The provincial government’s proposal to add a speculation tax on B.C. properties owned by non-residents went over like the proverbial lead balloon in Parksville Qualicum Beach region when it was announced Feb. 20.
This week, after a month of pushback by local and regional politicians, businesses and residents, that balloon was torched like the doomed Hindenburg zeppelin.
The speculation tax itself is not dead. In details released Monday by NDP Finance Minister Carole James, metropolitan Vancouver, the Fraser Valley, greater Victoria, Kelowna and West Kelowna and Nanaimo-Lantzville remain within its clutches.
But Parksville Qualicum Beach has been exempted from the tax, which in theory is intended to rein in runaway home prices and free up inventory that has been squeezed by foreign investment in high-density, urban areas.
That is hardly a description of a region known primarily for its tourism and its draw as a mecca for retirees and summer vacationers from across Canada.
Yes, we have a current housing inventory as slim as those of many of our big-city brethren. When it comes to affordable housing for workers or young families just starting out, that inventory borders on non-existent.
But the speculation tax wasn’t going to solve that issue. What it was going to do was punish Canadians from other provinces who have invested locally by purchasing a second home in preparation to retire here in the coming years, or who have secured shares in vacation rentals or similar properties which would not be available to sell as primary family homes anyway.
According to Parksville Mayor Marc Lefebvre, a speculation tax in our region would also have harmed the development, real estate and even tourism industries.
Indeed, a planned $30-million expansion of the Sunrise Ridge Resort in Parksville was put on hold when pre-order buyers fled upon receiving notice of the speculation tax.The developer is optimistic they will return in the wake of this week’s development.
Admittedly, that project will not add to Parksville’s affordable housing inventory.
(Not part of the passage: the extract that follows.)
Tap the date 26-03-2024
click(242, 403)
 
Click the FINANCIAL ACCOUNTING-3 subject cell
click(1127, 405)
But the city is working on it. On April 4, a public hearing is scheduled before council’s regular meeting to address rezoning of property along Dogwood Street in order to facilitate a rental apartment project.
That’s the kind of thing that will crack the door open for workers and couples seeking housing in the community. Rather than chase away those who already pay taxes and contribute to the local economy.